RALEIGH, N.C. (AP) - North Carolina’s once-maligned crime lab has cut its turnaround time by an average of 150 days to under a year and is close to being fully staffed, but attrition and funding remain major issues, the lab’s director says.
Still, director John Byrd feels confident enough to say that the lab can no longer take the blame for the ills of the state’s criminal justice system. “The state crime lab has been the scapegoat for too long,” Byrd said. “We’re turning things around.’”
Byrd, who was a forensic science manager in the lab before becoming its director in June 2014, updated the lab’s status in a report last month to legislators, saying the 150-day drop occurred in the most recent fiscal year. In an interview, he said the turnaround time is now down to an average of 316 days across all disciplines, with the turnaround time in some areas down to 60 days. In the last fiscal year, the three labs in Raleigh, Asheville and Greensboro accepted more than 25,200 cases that included nearly 51,000 items of evidence.

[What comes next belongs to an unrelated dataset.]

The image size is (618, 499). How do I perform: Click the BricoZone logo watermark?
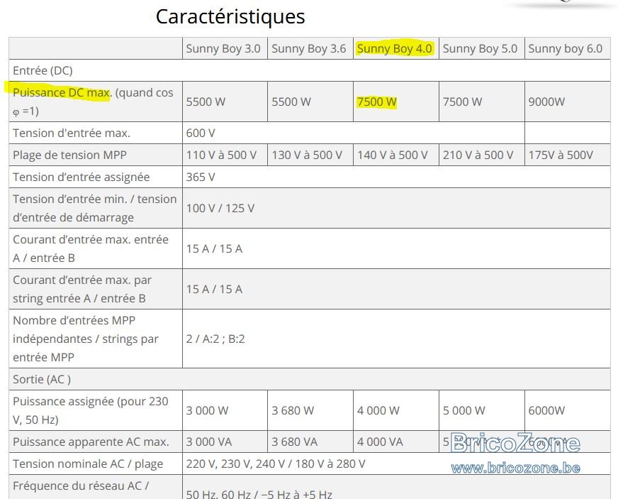click(515, 442)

A North Carolina attorney who blew the whistle about lab practices at the Federal Bureau of Investigation when he worked there in the 1990s agrees the state lab has made great strides.
“They should be used as a national model of how to get it right,” said Fred Whitehurst, who’s now an attorney in Bethel.
The changes have come since 2009, when an analyst’s testimony at a landmark innocence hearing led to an independent review that concluded that analysts had frequently misstated or falsely reported blood evidence during a 16-year period ending in 2003.
The state also is building a new Western Regional Crime Laboratory in Edneyville that’s scheduled to open in 2017. Adding DNA and firearms testing there will relieve the workload at the state lab in Raleigh, as well as the addition in Raleigh of more than 10 DNA analysts who are finishing their two-year training soon.
Some law enforcement agencies believe change isn’t happening quickly enough and have taken matters into their own hands.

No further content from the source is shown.